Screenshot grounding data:
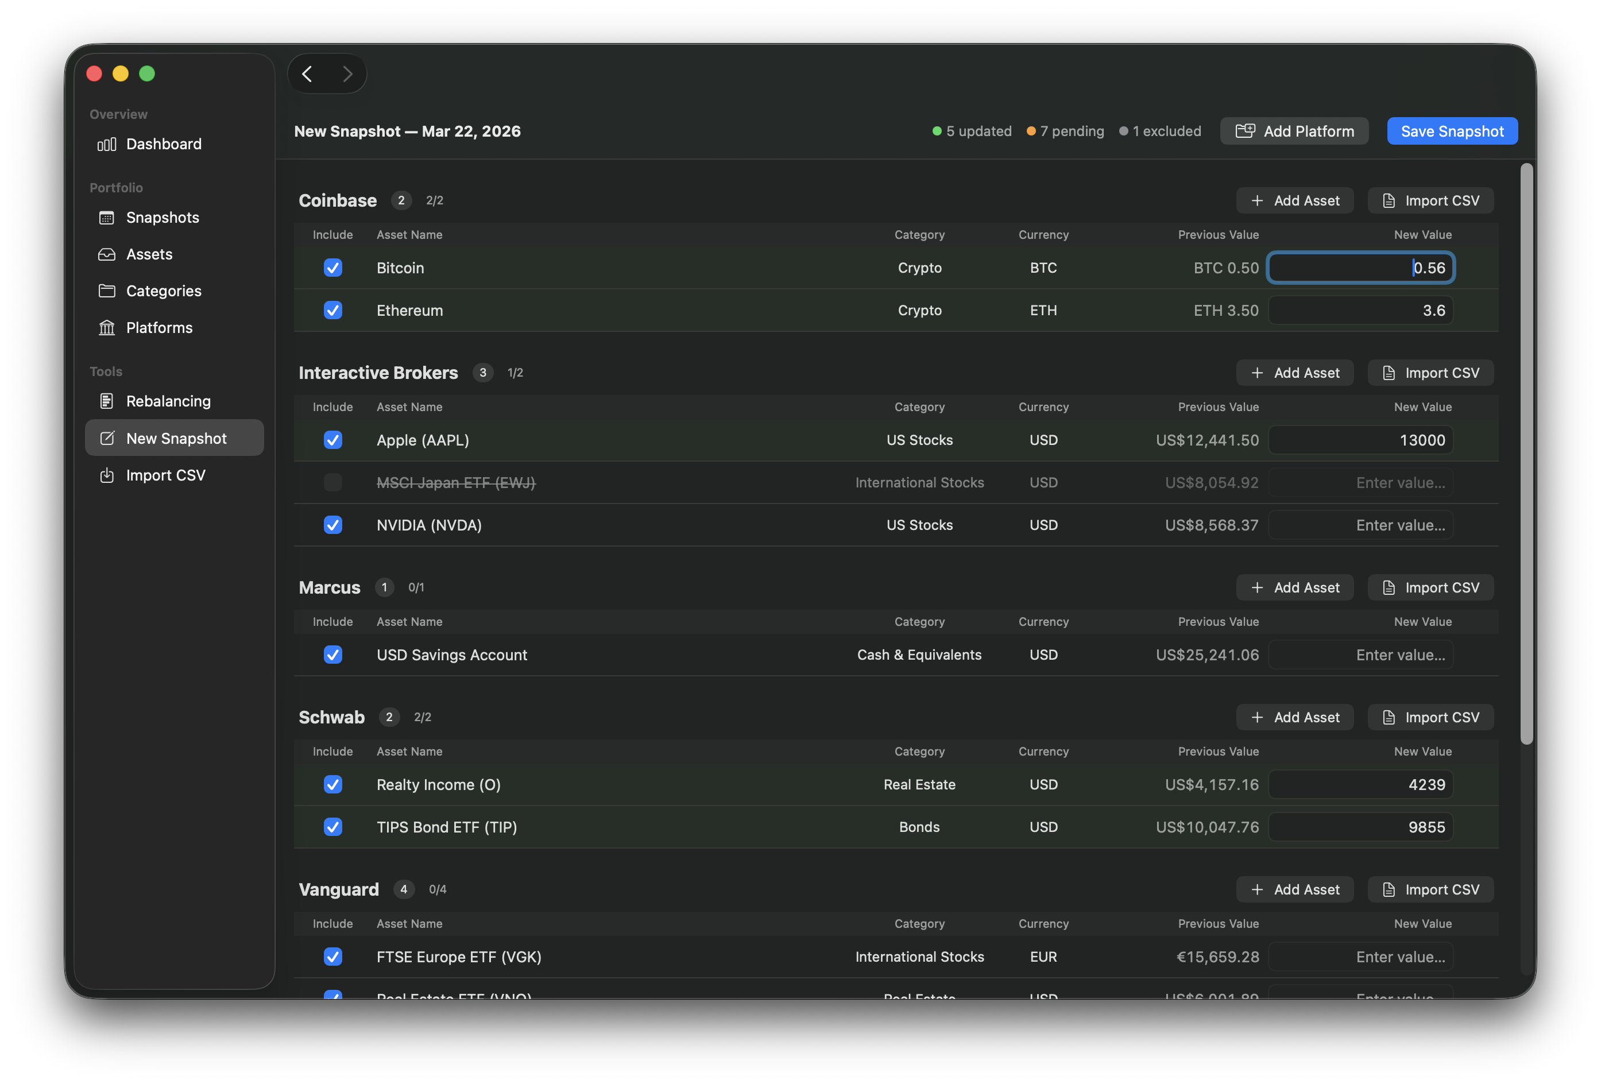Image resolution: width=1601 pixels, height=1084 pixels.
Task: Select the Platforms bank icon
Action: (107, 328)
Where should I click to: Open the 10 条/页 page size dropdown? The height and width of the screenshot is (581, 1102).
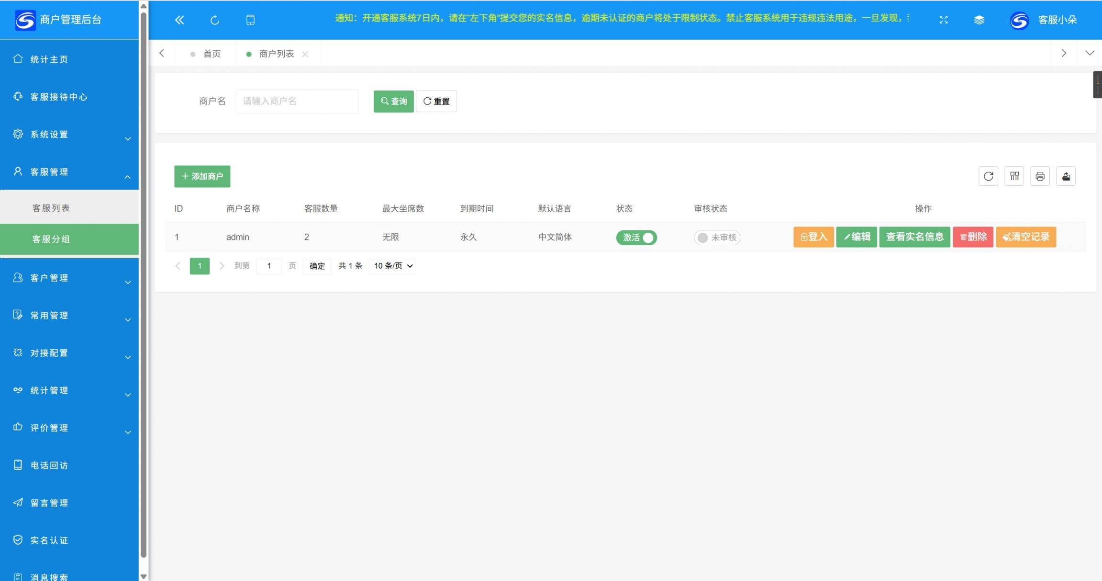pos(391,265)
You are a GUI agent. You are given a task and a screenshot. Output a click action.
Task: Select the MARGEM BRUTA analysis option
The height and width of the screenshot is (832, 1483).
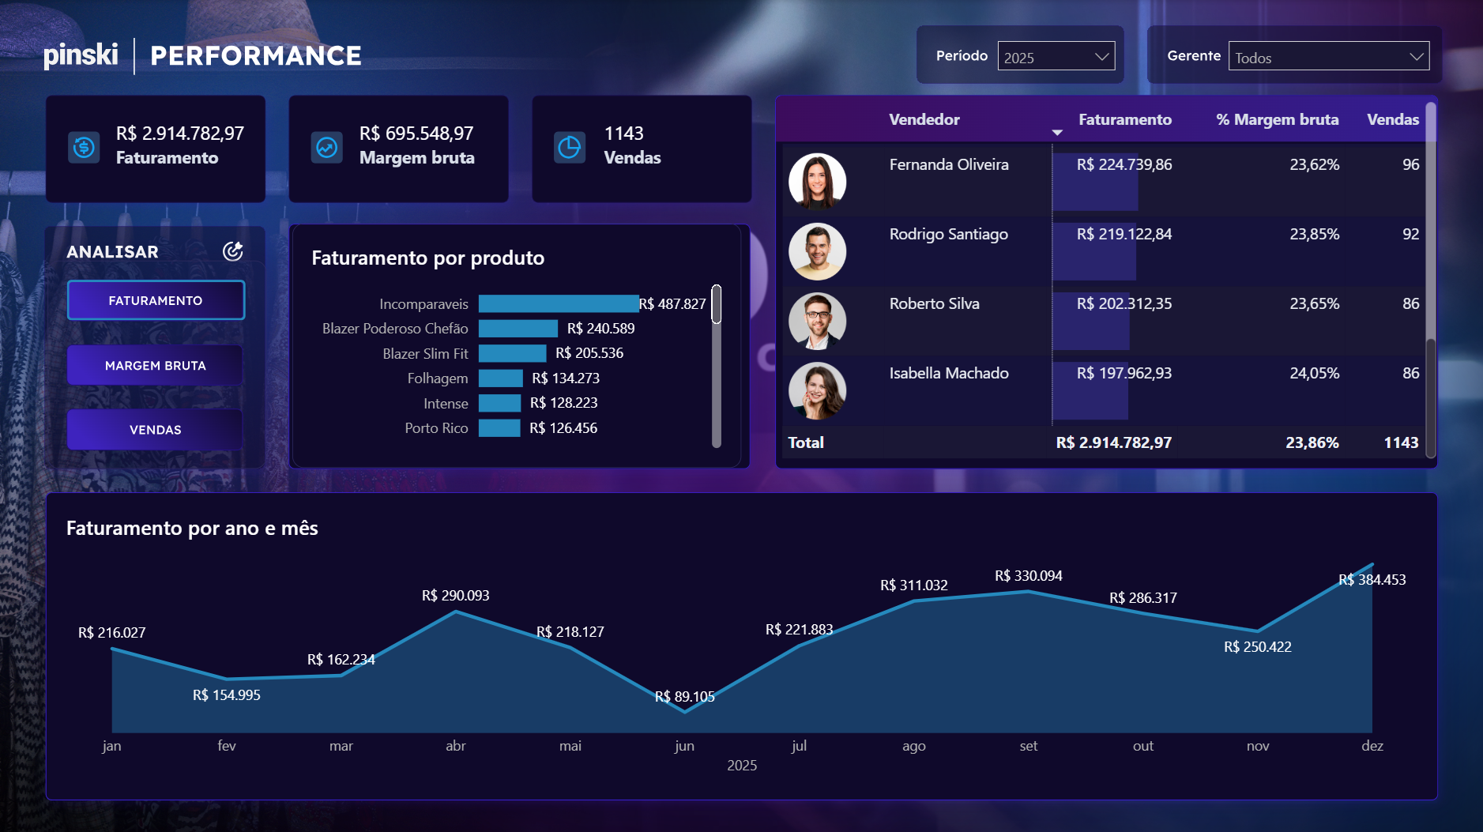click(155, 365)
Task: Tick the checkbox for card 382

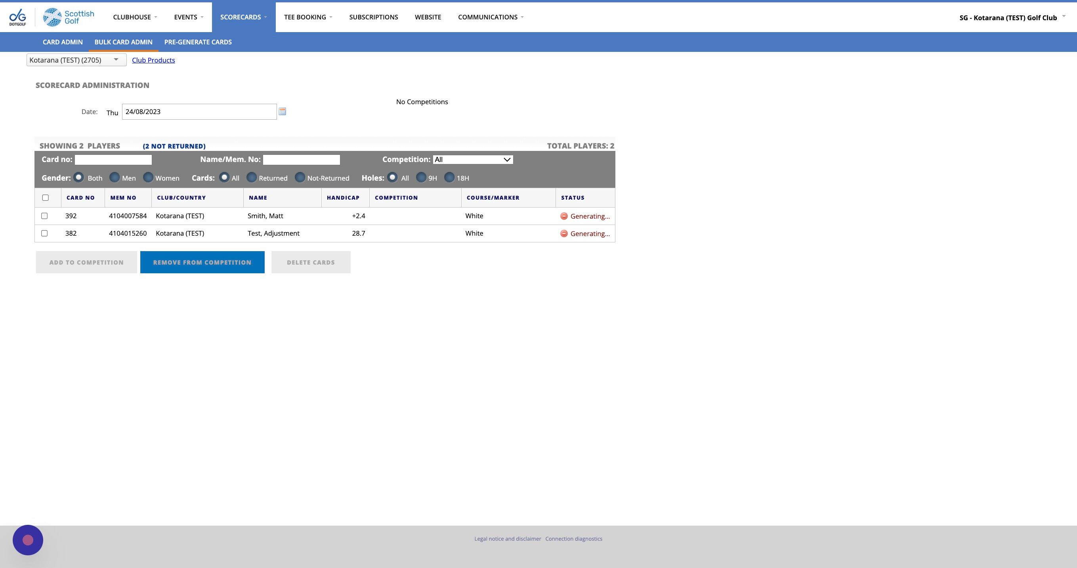Action: [x=44, y=234]
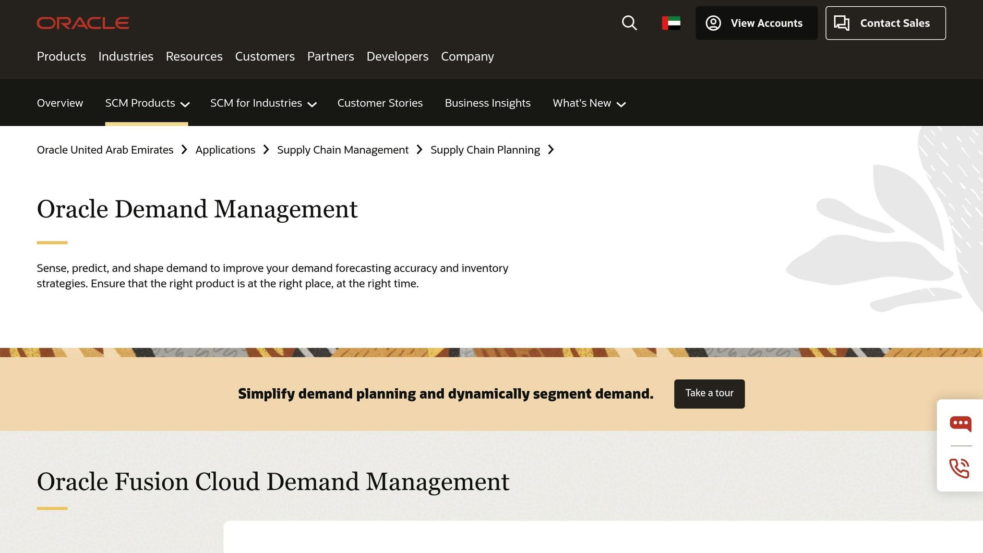Open the UAE flag country selector
Viewport: 983px width, 553px height.
coord(671,23)
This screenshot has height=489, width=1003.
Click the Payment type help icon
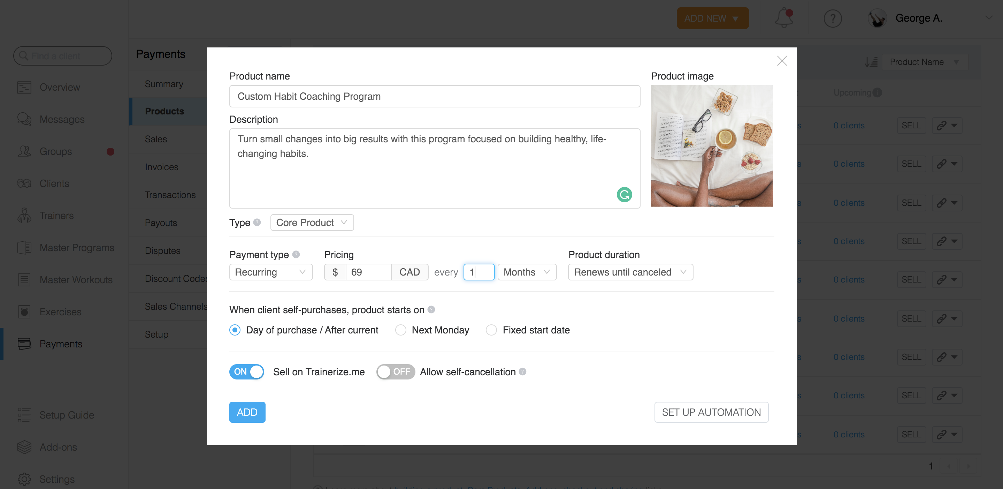(x=296, y=254)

◆ **DIRECTIONS**
Every line from the one with "The height and width of the screenshot is (832, 1483)." through the last line of the data must be copied exactly. Leave the pictures out.

◆ **TASK RESPONSE**
The height and width of the screenshot is (832, 1483).
click(155, 365)
Task: Tick the checkbox for card 382

Action: [x=44, y=234]
Open the UAE flag country selector
Viewport: 983px width, 553px height.
coord(671,23)
This screenshot has height=489, width=1003.
Click the Payment type help icon
(x=296, y=254)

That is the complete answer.